The novel concerns the disappearance of the writer Robert Serval, who has left behind an unfinished manuscript entitled La Crypte (The Crypt), a manuscript that ends with two interpretations of the mystery it presents without actually favouring either one, thereby allowing for multiple interpretations. Perec also encrypts a thirteenth word by means of 12 other words within the novel.

== Interpretation ==

Anne Roche notes the journalistic tone employed by Perec, which contrasts with his novel Les Choses. According to Roche, this journalistic style, describing the fictional Arab dictatorship of Grianta, is deliberately consensual and creates the impression of an unquestionable truth beyond interrogation, suggesting a form of indifference on the author's part toward what appears to be self-evident. She therefore regards the novel as a regression compared with Les Choses (which evokes Tunisia): although it seems politically engaged, it is in fact detached, and its essential meaning must be sought beyond its initial satire. Roche also observes a "deterritorialization" of the fictional dictatorship, since Perec's notes refer to France, thereby refusing to identify Grianta too readily with Morocco, Algeria, or Tunisia. This contrasts with his earlier works, which contain numerous references to the Arab world, and may reflect the author's growing distance from his earlier ambition to describe and transform the world.

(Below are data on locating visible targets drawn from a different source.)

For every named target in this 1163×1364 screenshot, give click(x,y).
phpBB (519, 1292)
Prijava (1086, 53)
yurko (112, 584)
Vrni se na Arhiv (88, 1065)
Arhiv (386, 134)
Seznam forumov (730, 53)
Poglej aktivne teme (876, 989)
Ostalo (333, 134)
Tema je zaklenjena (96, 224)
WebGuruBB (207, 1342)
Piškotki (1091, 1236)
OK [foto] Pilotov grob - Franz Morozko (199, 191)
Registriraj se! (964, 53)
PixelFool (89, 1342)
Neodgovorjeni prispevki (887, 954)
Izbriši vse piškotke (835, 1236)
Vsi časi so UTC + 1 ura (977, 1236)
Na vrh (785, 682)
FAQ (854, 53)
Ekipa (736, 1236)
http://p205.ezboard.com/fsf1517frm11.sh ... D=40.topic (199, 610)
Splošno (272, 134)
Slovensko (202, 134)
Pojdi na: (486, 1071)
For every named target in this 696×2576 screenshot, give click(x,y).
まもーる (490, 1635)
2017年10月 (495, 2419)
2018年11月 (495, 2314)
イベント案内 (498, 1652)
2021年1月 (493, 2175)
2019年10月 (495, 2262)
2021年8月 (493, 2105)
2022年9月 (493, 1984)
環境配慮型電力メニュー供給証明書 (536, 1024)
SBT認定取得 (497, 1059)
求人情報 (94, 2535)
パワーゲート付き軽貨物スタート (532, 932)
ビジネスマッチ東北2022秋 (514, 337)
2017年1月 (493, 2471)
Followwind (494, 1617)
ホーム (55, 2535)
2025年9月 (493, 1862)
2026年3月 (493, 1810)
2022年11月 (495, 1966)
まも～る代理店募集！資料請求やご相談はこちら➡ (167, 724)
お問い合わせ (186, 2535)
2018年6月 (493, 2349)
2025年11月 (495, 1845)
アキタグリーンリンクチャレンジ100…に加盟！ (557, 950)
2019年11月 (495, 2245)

In this work, as in several of his others, Georges Perec makes repeated references to the theme of collecting (there are seven occurrences related to this theme), the first three of which are nested within one another. On page 18, the reader learns that the consul is a collector; on page 48, the narrator reads a book in which one of the characters is a collector; and on page 55, within that same book being read by the narrator, there is another book in which a collector of walking sticks displays his collection. Tiphaine Samoyault sees this as a reference to Perec's novel A Gallery Portrait (Un cabinet d'amateur): the painting entitled Un cabinet d'amateur, which reflects the scene depicted in the painting infinitely within itself, becomes what she calls a textual model in "53 Days".

Georges Perec’s approach in this novel could be compared to that of Bartlebooth (who paints 500 watercolors and sends them to Gaspard Winckler, who cuts them into a jigsaw puzzle that Bartlebooth must then reassemble and return to the port where they were painted, so they can finally be submerged in a liquid that erases the ink, leaving a blank sheet of paper) in the novel Life: A User’s Manual, since Perec writes in "53 Days": "The Crypt is a detective novel, a two-part detective novel in which the second part meticulously destroys everything the first part has strived to establish."

The novel is also thought to contain new autobiographical elements. Perec refers to an episode involving the French Resistance in the Vercors maquis. This has been linked to the theory of Philippe Lejeune, who argued that autobiography imposed itself upon Perec as a "transitional phase" before receding into the background after that period.

== Author's notes ==

Georges Perec, who regularly used lists in his preparatory work, prepared anagrams of "BRISBANE", references to Stendhal, lists of Stendhal's pseudonyms, and possible sentences derived from the epigraph un R est un M qui se P le L de la R (a N is a M that Ws itself along the R), a reduction of a definition taken from a work by Stendhal. Perec even verified the exact origin of Stendhal's famous definition, "a novel is a mirror carried along a road (where road replaced path)". He also made projections regarding the time required to write the novel, planning to complete the manuscript in 140 days, deliver it on , and have it published on .

== Legacy ==

In 2009, Pierre Jodlowski composed the radio opera Jour 54 ("Day 54") on commission from Radio France. The work was also a finalist for the Prix Italia that same year. The radio opera was conceived from Georges Perec's notebooks.

== Published editions ==
- Georges Perec (1989). « 53 jours ». Paris: P.O.L. ISBN 2-86744-161-7.
- Georges Perec (1993). « 53 jours ». Folio. Vol. 2547. Paris: Gallimard. ISBN 2-07-038783-6
- Georges Perec (2022). « 53 jours ». L'Imaginaire. Vol. 735. Paris: Gallimard. ISBN 978-2-07-297950-7, , with a preface by Hervé Le Tellier and Michèle Audin.